Why Display Advertising Matters for Marketers
Display advertising's primary value is reach and frequency. For brands trying to build awareness with a defined target audience — new product launches, geographic expansion, brand repositioning — display provides cost-effective access to large audiences at CPMs often significantly lower than broadcast alternatives. A well-targeted display campaign can reach millions of qualified prospects for a fraction of the cost of television or print at comparable audience specifications.
Retargeting through display advertising converts upper-funnel investment into lower-funnel results. Users who visited a website, viewed a product, or started a checkout process but didn't convert represent a high-intent audience who already have brand familiarity. Display retargeting ads keep the brand visible to this segment during the consideration period, maintaining share of mind while the prospect evaluates alternatives. Studies consistently show retargeting campaigns generating 2–10× higher conversion rates than cold display campaigns, because they target users who are already partway through the purchase decision.
Display advertising also supports attribution across the customer journey. Most conversions don't happen in a single session — customers see multiple touchpoints before buying. Display campaigns that assist conversions (influencing a user who later converts through another channel) are often undervalued in last-click attribution models. View-through conversion tracking and data-driven attribution better capture the awareness and consideration value display contributes.
How to Implement Display Advertising
Define the audience before selecting placements. The most common mistake in display advertising is broad, undifferentiated targeting that generates impressions across largely irrelevant audiences. Start with retargeting — it's the highest-intent, lowest-risk display audience. Expand to custom audiences, lookalike audiences, and in-market segments as confidence in targeting performance grows.

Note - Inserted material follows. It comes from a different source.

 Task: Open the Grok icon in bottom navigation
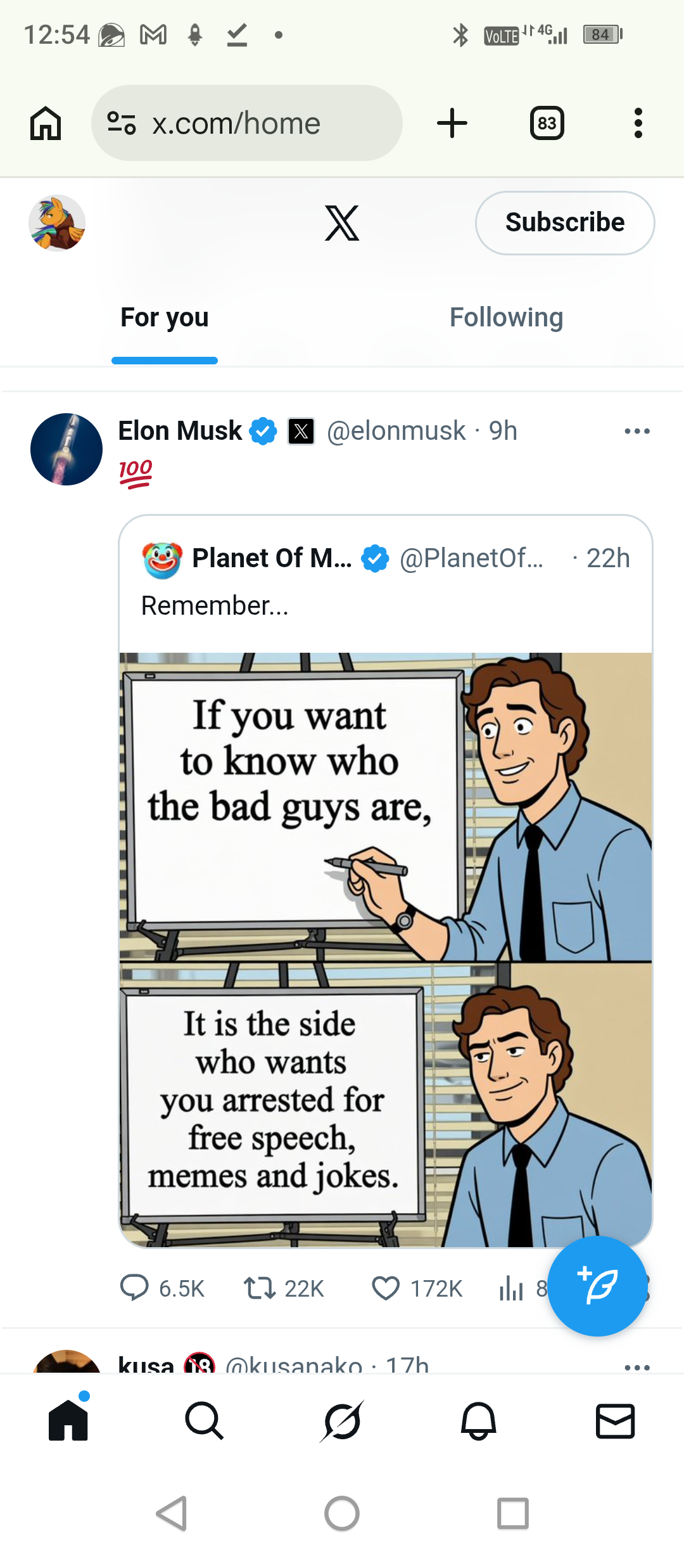coord(342,1421)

Create ads in multiple sizes and formats. Many opportunities are missed when advertisers only provide one or two ad sizes. The standard set covers 300×250 (medium rectangle), 728×90 (leaderboard), 160×600 (wide skyscraper), and 320×50 (mobile banner). Responsive display ads reduce the production burden by automatically resizing assets. Ensure creative aligns with the audience: a retargeting ad should reference what the user viewed; a cold awareness ad should introduce the brand clearly.
Apply brand safety controls to all display campaigns. Open exchange inventory includes a significant proportion of low-quality, brand-unsafe placements. Use exclusion lists to prevent ads from appearing on politically sensitive content, misinformation sites, or content misaligned with brand values. Consider private marketplace deals with curated publisher lists for brand-sensitive campaigns.
Set viewability standards and monitor traffic quality. A significant proportion of display impressions are technically served but never seen — ad is below the fold and never scrolled into view, or the page is loaded by a bot rather than a human. Apply a minimum 50% viewability threshold and use a third-party verification partner (IAS, DoubleVerify) for high-budget campaigns.
How to Measure Display Advertising
Track impressions, reach, frequency, viewability rate, CTR, view-through conversions, and assisted conversions. For brand awareness campaigns, add brand lift survey methodology to measure recall and consideration among exposed versus control groups. CPM efficiency alone is insufficient — viewable CPM (vCPM) and cost per unique reach are more meaningful measures of awareness campaign value.
Display Advertising and AI Search
As AI search tools increasingly answer product and brand discovery queries directly, display advertising serves a complementary role: building brand familiarity that makes AI-surfaced brand recommendations more likely to be acted on. A user who has seen a brand's display ads and then encounters it as an AI search recommendation is more likely to convert than one encountering the brand for the first time in an AI response.